それも相手が、敬愛する主人が最近やたらと気に掛けている男となれば尚更だ。
「『神』を一柱消してしまったことで、その代理人を気取る〈教国〉が黙っているはずはないと分かっていたが、シノ・グウェンの名を出してくるとは思わなかった」
「狙いは彼でしょうか?」
「ならばそういえばいい。喪失者一人で事が済むのなら、母は拒みはしないだろう。気になるのは、〈教国〉がシノの存在を知っているということだ。我々の知らない情報を持っている可能性がある。妙な感じだな」
「一体、何者なんでしょうか……」
シノ・グウェンという男について考えてみれば、怪しくない所が見当たらない程に不審極まる人物である。
分かっていることといえば、魔力を持たない喪失者であることくらいで、身上、経歴が一切不明。

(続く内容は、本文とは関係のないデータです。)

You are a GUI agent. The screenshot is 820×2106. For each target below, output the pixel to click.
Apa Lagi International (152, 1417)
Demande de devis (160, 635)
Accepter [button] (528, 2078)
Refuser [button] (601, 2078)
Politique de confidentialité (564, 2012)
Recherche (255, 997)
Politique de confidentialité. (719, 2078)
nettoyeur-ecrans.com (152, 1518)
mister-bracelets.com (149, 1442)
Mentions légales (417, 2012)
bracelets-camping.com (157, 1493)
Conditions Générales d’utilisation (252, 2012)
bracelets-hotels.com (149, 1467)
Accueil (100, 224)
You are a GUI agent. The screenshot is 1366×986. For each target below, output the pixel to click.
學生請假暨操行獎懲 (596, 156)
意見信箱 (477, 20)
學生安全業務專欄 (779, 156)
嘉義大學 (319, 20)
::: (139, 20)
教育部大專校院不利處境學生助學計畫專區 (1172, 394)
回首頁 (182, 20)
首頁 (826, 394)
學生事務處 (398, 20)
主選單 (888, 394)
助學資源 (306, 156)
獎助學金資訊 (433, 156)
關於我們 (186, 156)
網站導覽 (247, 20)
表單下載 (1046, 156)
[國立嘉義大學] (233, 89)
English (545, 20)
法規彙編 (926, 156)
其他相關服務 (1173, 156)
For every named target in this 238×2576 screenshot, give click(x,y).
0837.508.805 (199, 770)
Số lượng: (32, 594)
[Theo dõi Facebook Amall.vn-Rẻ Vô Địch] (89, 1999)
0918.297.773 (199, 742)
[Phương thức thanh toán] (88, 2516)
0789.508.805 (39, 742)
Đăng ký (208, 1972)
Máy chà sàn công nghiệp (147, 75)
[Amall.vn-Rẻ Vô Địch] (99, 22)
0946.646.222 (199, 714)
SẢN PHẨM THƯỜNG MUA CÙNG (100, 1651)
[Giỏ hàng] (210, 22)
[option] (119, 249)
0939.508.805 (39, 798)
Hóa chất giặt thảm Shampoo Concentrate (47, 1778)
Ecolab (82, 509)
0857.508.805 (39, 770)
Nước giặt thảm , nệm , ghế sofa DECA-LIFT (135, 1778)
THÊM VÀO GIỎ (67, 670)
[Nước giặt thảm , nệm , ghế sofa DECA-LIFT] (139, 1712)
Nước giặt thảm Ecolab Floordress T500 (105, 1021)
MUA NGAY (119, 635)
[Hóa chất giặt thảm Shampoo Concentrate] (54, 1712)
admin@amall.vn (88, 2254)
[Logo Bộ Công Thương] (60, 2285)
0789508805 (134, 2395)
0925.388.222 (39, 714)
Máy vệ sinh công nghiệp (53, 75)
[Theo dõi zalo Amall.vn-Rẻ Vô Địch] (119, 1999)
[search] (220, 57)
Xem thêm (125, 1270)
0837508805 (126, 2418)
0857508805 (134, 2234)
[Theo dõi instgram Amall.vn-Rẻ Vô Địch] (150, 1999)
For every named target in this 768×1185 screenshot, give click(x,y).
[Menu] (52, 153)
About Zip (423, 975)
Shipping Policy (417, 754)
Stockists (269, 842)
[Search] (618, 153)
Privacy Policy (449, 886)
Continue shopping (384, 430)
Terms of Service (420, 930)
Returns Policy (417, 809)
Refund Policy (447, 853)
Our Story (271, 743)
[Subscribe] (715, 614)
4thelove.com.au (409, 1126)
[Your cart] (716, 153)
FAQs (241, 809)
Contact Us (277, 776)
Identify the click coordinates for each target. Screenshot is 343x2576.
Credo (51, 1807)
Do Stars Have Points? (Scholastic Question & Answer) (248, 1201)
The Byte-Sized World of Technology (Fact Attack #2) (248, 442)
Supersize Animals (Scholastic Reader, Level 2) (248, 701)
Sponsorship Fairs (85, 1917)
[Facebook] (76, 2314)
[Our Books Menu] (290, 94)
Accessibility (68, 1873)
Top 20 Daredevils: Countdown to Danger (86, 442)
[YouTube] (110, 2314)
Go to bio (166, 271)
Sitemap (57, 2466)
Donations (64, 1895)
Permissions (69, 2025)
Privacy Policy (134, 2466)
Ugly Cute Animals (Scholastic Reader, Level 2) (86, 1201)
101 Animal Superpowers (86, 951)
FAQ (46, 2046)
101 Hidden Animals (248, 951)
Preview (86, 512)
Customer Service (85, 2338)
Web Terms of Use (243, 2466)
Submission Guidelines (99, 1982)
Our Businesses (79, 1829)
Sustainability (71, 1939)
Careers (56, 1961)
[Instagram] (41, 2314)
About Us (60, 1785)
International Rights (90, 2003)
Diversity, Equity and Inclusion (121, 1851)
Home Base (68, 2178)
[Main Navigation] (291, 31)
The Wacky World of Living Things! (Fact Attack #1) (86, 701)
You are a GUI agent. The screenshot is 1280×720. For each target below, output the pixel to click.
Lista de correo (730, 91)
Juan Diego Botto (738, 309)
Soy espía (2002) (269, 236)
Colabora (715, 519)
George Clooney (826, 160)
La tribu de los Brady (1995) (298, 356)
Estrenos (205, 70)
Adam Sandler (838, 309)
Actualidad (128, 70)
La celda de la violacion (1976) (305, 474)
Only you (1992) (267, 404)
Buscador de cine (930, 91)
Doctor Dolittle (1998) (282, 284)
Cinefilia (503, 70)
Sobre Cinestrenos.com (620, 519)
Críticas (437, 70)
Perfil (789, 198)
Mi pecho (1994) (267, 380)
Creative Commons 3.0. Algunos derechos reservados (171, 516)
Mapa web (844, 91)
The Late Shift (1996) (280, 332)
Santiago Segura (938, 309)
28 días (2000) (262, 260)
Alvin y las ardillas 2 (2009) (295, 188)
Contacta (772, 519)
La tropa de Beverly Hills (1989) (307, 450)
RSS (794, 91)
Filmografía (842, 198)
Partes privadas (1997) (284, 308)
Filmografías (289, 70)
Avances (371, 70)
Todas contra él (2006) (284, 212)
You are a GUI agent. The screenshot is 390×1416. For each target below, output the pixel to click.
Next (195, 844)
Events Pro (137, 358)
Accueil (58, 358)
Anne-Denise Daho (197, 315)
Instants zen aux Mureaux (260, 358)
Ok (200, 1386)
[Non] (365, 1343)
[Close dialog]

人間は生きているだけで何らかの痕跡を残すものだが、それが全くない。
あって当然のものがないということは、意図的に隠されていると考えるべきだろう。
覚えのない調査記録の存在から推測するなら、記憶に干渉できる可能性すらある。
だからこそ、喪失者であるにも関わらず、主塔最上の一切の魔術が許されない特別牢へと収監されている。
一方で、戦力としては申し分ない。
王城における最高戦力を結集してもある程度の犠牲を覚悟しなければならないほどの相手を、剣を一振り、単騎にて勝利してみせた。
振るう剣は理を持たず、その強さには驚嘆よりも得体のしれないモノへの恐怖、警戒が勝る。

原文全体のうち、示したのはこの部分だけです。